According to Christian geologist today (released on September 23, 2017) is the beginning of the end of the world. When I went to bed yesterday: "What if the world really falls tomorrow?" I was wondering how we broke up the day before.''
One night while I was sleeping, my wife and kids watched the show together in another room and saw Gilmon's daughters for the 82nd time. I found that my partner (homemade chicken pizza) and my wife - me, mom and dad - who were helpful, had the usual way of eating some chocolate. [Wow, so I have a partner and a wife! And my partner is homemade chicken pizza!?! And is it that "me, mom and dad" are what constitutes "my wife"? Interesting. Confusing. You're so "progressive," Google Translate!]
I thought. "I mourn my last days." If the world falls tomorrow or is a real haven, Jesus will return, my family will leave, I thought. I have finished my time on Earth. " [Amen and amen!]
I even thought about other things I would do to end my last day. If I could decide what to do on the last day, it would be ...
I wake up and drink coffee quickly, stare at the sun [Well, that's stupid!], read scriptures and pray. When the boy woke up, the MP3 player and I suddenly heard the sound of animals. I wanted my husband to eat breakfast with the little pig. (This is a great force).
Then we all get some rest, the kids can make their own videos. But my mom and dad have a lot of time. "
And I want to make sure the kids know the rule from day one: "Don't fight before the world is over!" [That's a good rule in general.]
We went for a walk in the park and took pictures of adorable leaves and water benches that changed color [that sounds cool, wish I could see that], went to Starbucks and bought smoked or men's coffee [well, that's sexist!]. Hell loves everyone, even an 8 year old [and that's terrifying].
The park and the dinner were lovely and the kids who didn't have a place to play football could love my husband. [How nice!] (And that older kid) I love it!) Read a bit (now the story, U2) and see how cute they are.
After that we ate meatballs. And we need ice cream. But not so much, just beer, so we don't get sick. [Umm, is that "beer ice cream"? And yeah, I guess too much beer ice cream would make you sick.] (Everywhere I go, I crucify John 3:16. Don't I know who you want!) [Wow, that sounds ... demented and threatening!]
On the way back "We Won't Stop," "Dance Protection" and "I Want to Leave the World and Communicate With You" and "Life in Prayer" and of course "End of the World." We all know that we sing about the lungs. (And yes, I'm worried about my music, they hate it as much as I love them.) [Actually, that's kinda true.] The preacher's son "Broken John B" "Forever Blue Jeans" "Dance in the moonlight" "You're such a minibus, Brandy (your beautiful girl)" etc. ["You're such a minibus, Brandy"... ha, love it!]
When we got home, I told them to take the time to make a goose [umm, no thank you] or play a movie that took place while I was watching a Pokémon show or one or two of Gilmore on Google.
I made popcorn from there and kept the raspberries and raspberries that we kept in the garden. We all sat on the song and ate popcorn with the Blueberries and watched stylish and movies all night, maybe the Guardians of the Sky, Game of Thrones [uh, no, never saw it!] and great Christmas stories and Media and Goldberg DVDs
Then finally we are waiting! I'm glad!
(And I have to admit, I throw stones at parking lots. [It's a hobby of mine.] A stone next door near a car park that lasts for years because it's hard to use a perfume garden. [A perfume garden? Interesting. Poetic.] But don't wash as often as you like. Take it with you.)

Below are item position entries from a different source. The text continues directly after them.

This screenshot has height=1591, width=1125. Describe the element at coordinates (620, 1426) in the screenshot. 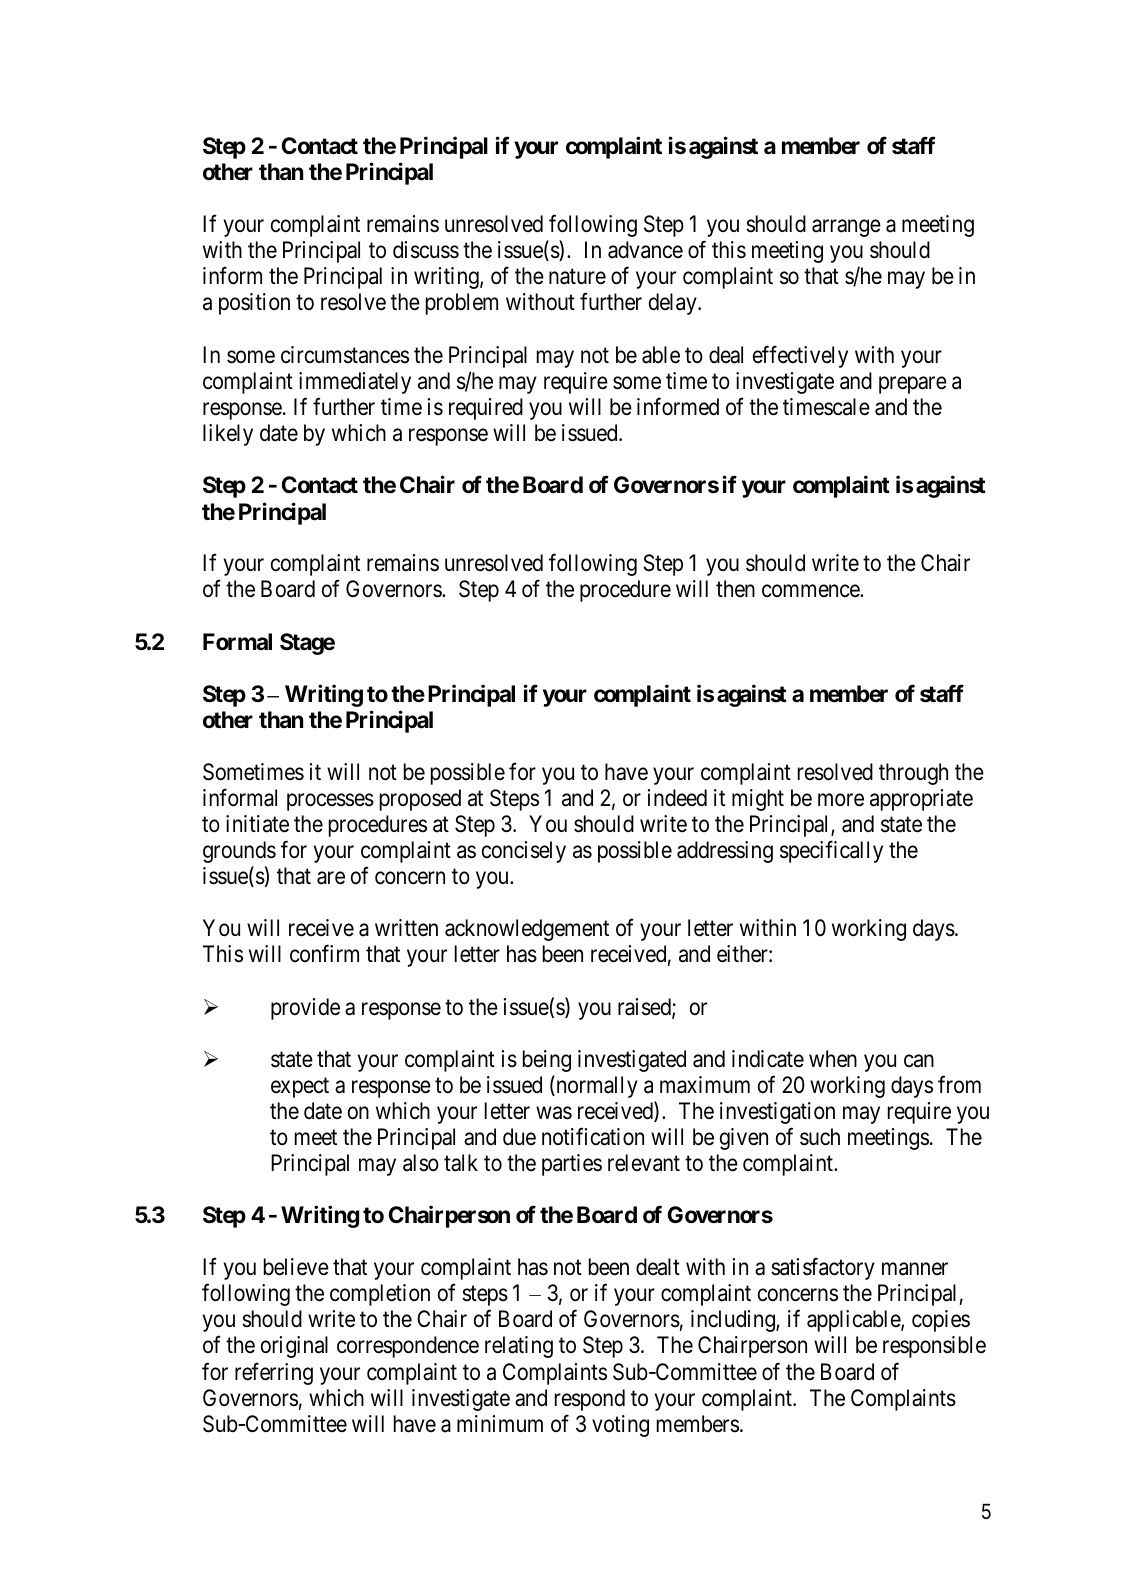

I see `voting` at that location.
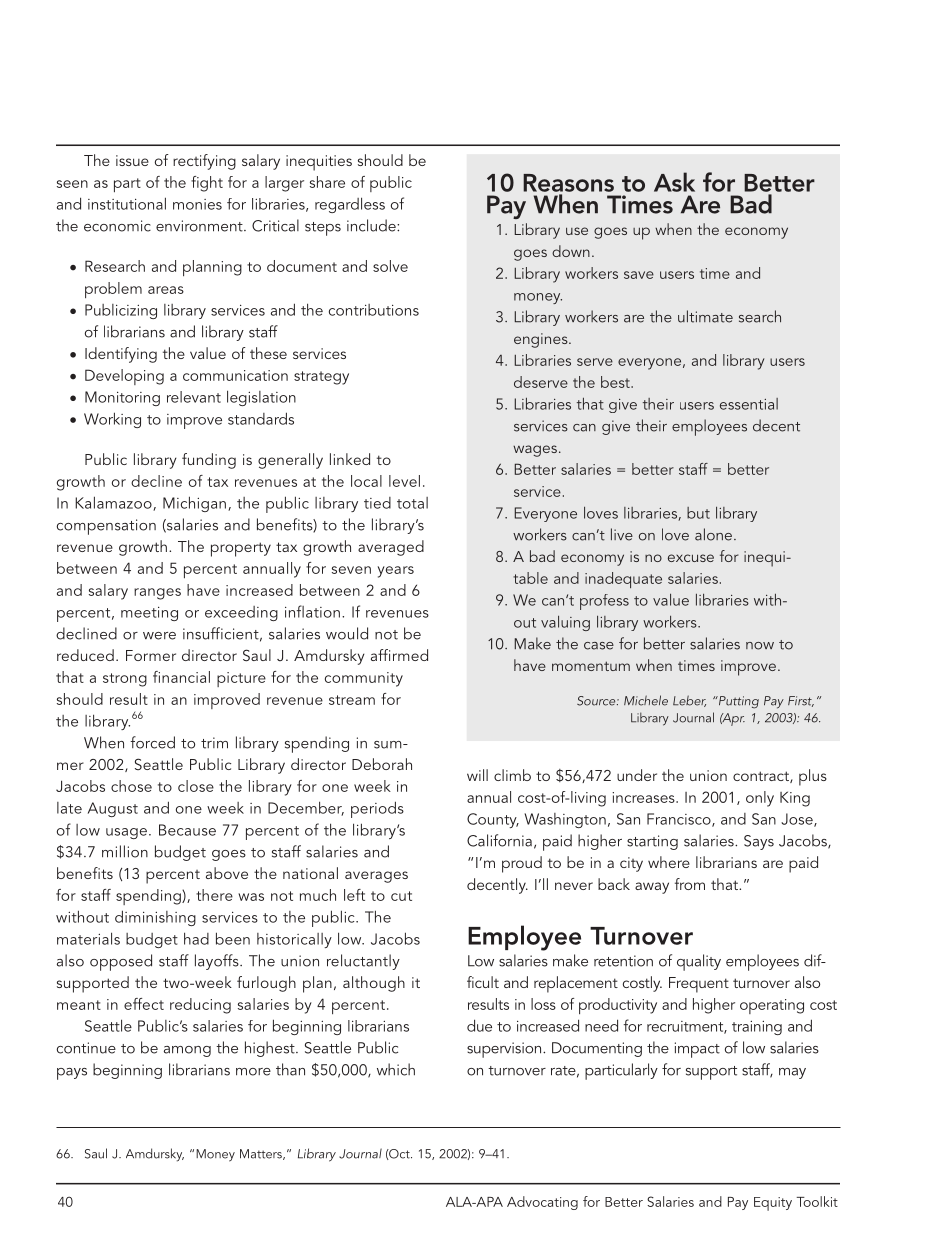  What do you see at coordinates (412, 503) in the screenshot?
I see `total` at bounding box center [412, 503].
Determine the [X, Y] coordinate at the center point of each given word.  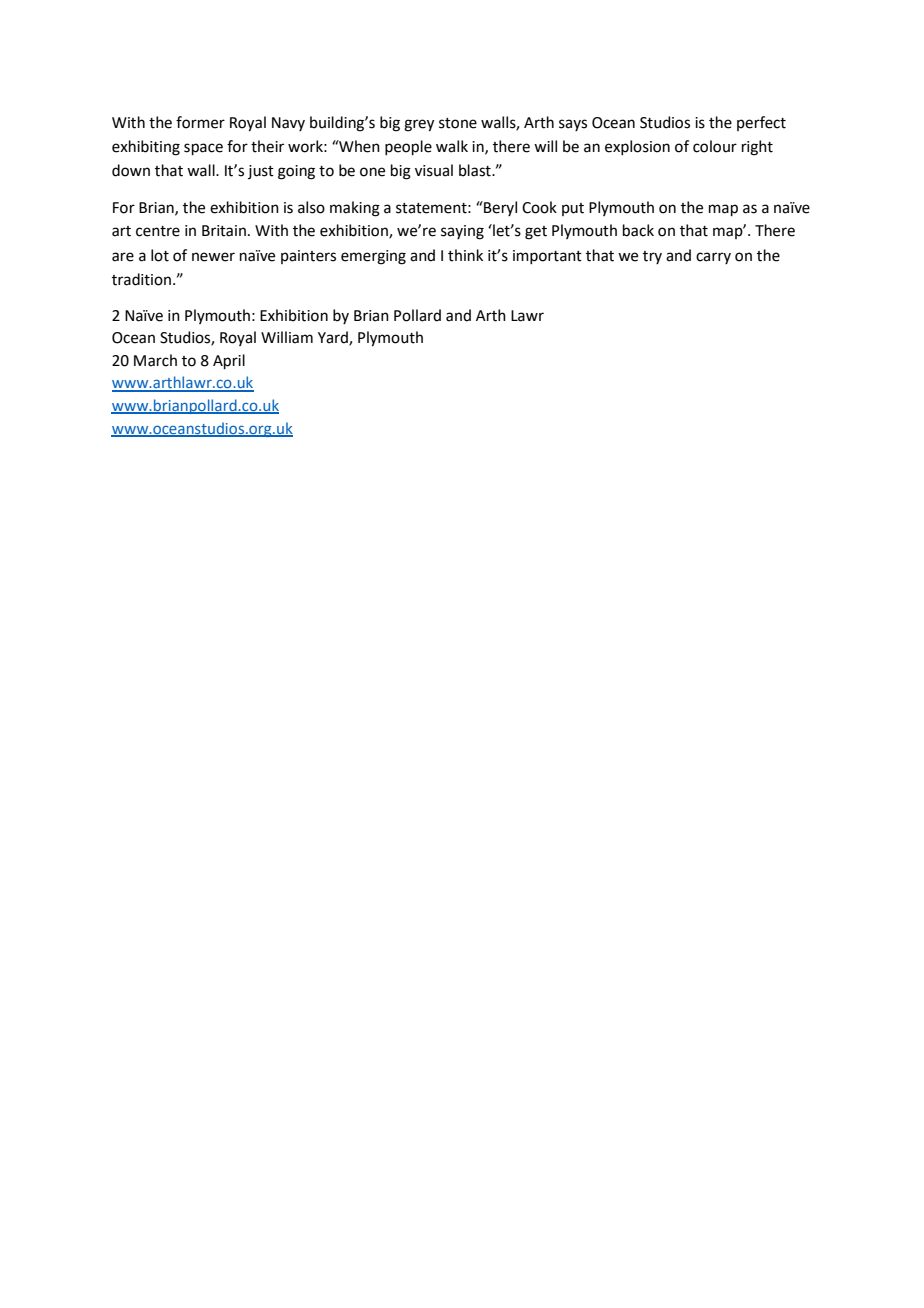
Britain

Today will be a good day. But I'm still happy with what we have.
(If you know what I mean, "What if it really works?"
I think people are constantly looking for signs of life in our lives [wow, we must be super-pathetic if people keep checking us for signs of life] ... They try to find clothes to wear after we disappear. But you will not find it under clothes, paper and toys. I saw nothing and thought, "Wow! I have to clean it because it's embarrassing!" My first thought after the election was to turn this circle around: "I have to change this", but I do not say. So now you have to be violent if you want to show peace [Oh my goodness, that's terrible. So very much like Orwell's 1984. So very much like nowadays. Scary!]. To be safe (I work)

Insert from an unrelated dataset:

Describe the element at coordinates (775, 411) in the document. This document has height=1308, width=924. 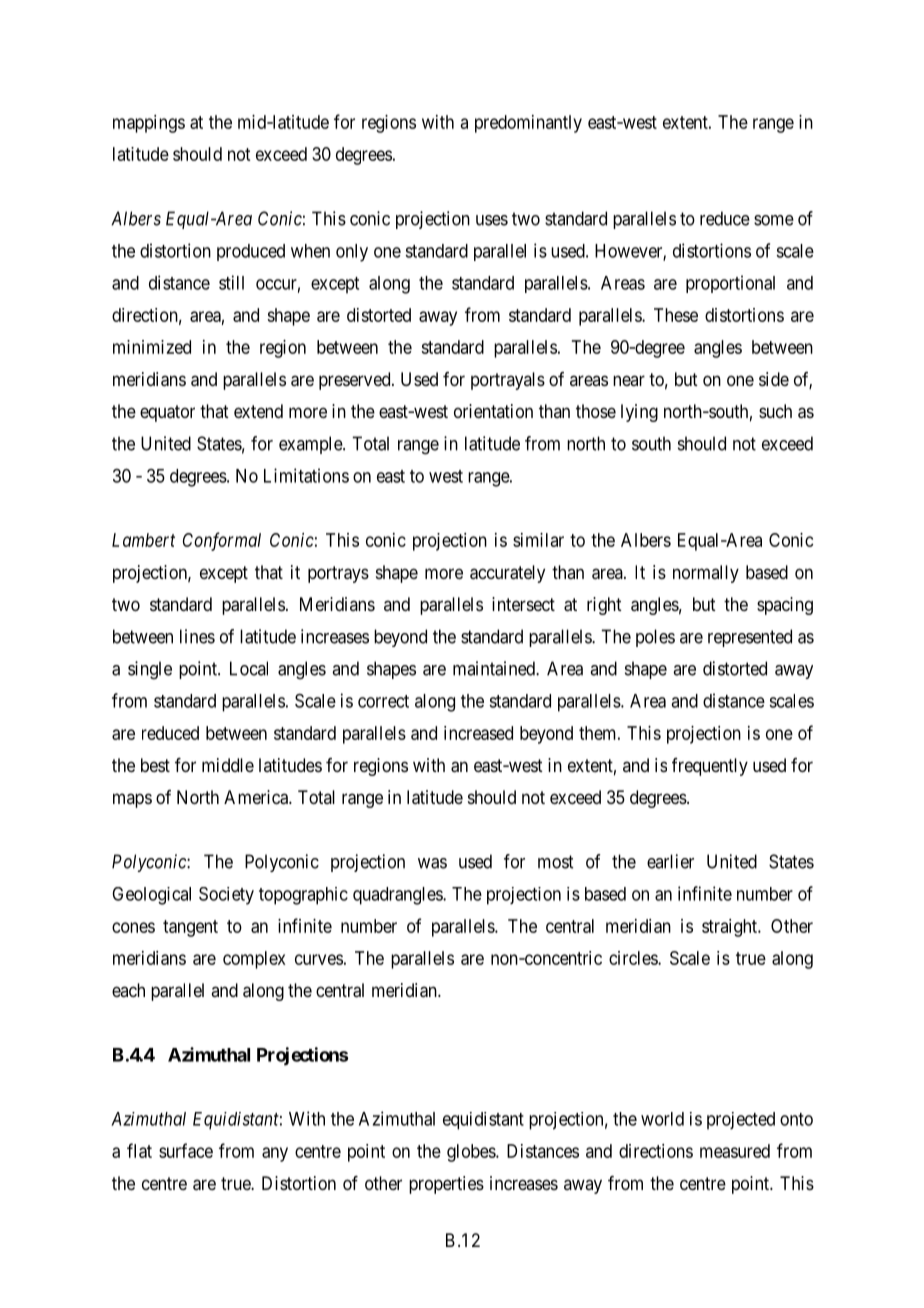
I see `such` at that location.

Now I want you [But sorry, I already have a chicken pizza partner and a wife. I can't take you on too.] ... What has been done until the next day, if you know how to be at the end of the world? What (which is not) or what should I do?
Oops! How was your last day?
["turn this circle around" - Ha, what a great phrase to use, a euphemism for "wasting your effort" or "trying to do something different but getting the exact same result." I mean, think about it. When you turn a circle around, what do you get? A circle. I think I might start using that phrase, like "I tried to give her some advice to help her, but I just turned the circle around." Or "I thought about buying a bunch of bins to get this house in order, but it's probably just turning the circle around." Or "I try and try and try but just keep turning that circle around." Oh, so much fun! And remember, I coined it first! At least, I think I did. Who knows? But I'll pretend I did, even if I didn't, and you can't stop me.]